Ashley had looked him up three days ago, when Ruth had first remarked upon the flurry of activity among Infinite’s shareholders. There had been surprisingly few photos of the man online, considering how rich and successful he was, and most of them were blurry paparazzi snaps from a distance, when he was leaving a building or getting into a car.

Nico Galletti was notoriously private. He’d also seemingly emerged from nowhere a mere six years ago, playing the stock market and encountering wild success. Now, with his own extensive portfolio of financial and property interests, he was known for taking financial risks, for being completely calm and in control even when the stock market wobbled or plunged…and for being utterly ruthless.

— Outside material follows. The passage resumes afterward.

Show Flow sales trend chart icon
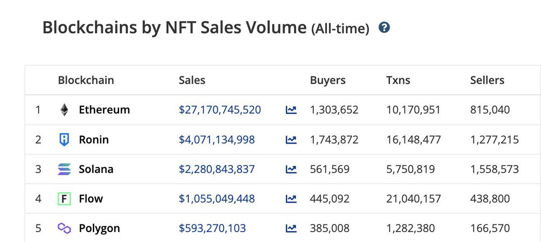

Infinite Innovations wasn’t the first company he’d taken over and, while Ashley had taken some comfort from the fact that he’d kept employees in place at other institutions, it still didn’t give her a lot of hope. There had been zero communication from anyone at Galletti Finance until this morning: not a single assurance that jobs would be retained, that employees didn’t need to worry or that things would continue to run smoothly. The silence had felt ominous, like a thundercloud moving ever closer, the storm about to break right over her head.

Still, she told herself, she could face her imminent demise head-on, with her shoulders back and her chin up. She wouldn’t cower or cringe, bow or scrape—not again, not ever and not for anyone. Not even Nico Galletti.

‘I think I need to brush my teeth,’ she announced. ‘And probably apply some deodorant. I have a feeling I might smell.’

‘Well, that’s one way to offend Nico Galletti,’ Ruth replied wryly, and Ashley rolled her eyes.

‘I think I’d rather offend him by telling him he’s a ruthless bully,’ she replied. ‘But somehow I don’t think that will be a good bargaining tactic.’

‘At this point, I’m not sure what would be.’ Ruth hesitated, a frown marring her forehead. ‘It’s a mystery to me why he’d target such a relatively small company. Do you think he might be interested in our inventions?’

‘A secret science geek?’ Ashley surmised hopefully as she rooted around in her desk drawer for deodorant and hairbrush. ‘That could work. Maybe he wants it as his own little pet project. Do you think he’d keep on the employees, then, at least?’